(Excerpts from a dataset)
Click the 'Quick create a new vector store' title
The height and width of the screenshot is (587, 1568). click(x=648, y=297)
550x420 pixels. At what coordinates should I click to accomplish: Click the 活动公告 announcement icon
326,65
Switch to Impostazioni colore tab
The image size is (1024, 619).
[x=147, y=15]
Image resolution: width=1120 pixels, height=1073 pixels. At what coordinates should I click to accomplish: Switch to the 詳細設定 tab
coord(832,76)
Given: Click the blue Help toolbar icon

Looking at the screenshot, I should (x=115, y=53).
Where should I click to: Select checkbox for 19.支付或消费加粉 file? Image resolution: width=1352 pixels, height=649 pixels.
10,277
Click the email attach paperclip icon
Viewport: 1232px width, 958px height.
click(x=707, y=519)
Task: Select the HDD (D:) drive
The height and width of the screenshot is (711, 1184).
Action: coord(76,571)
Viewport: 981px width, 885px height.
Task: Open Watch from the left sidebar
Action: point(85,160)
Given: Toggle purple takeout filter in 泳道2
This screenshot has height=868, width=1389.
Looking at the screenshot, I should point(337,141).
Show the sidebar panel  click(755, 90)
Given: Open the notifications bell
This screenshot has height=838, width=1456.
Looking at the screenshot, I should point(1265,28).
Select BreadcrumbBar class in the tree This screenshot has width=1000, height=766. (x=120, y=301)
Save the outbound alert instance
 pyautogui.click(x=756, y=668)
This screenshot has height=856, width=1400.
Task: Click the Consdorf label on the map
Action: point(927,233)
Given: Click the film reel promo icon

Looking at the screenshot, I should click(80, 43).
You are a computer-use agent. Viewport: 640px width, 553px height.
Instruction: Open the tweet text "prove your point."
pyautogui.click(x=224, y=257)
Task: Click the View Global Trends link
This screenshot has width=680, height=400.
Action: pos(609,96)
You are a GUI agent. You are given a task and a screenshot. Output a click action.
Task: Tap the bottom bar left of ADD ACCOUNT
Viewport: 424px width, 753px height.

▶ [Exercise objective]: Could you state the number of lines above in which the word "agent" appears? Give that number by itself.

▶ [Answer space]: 2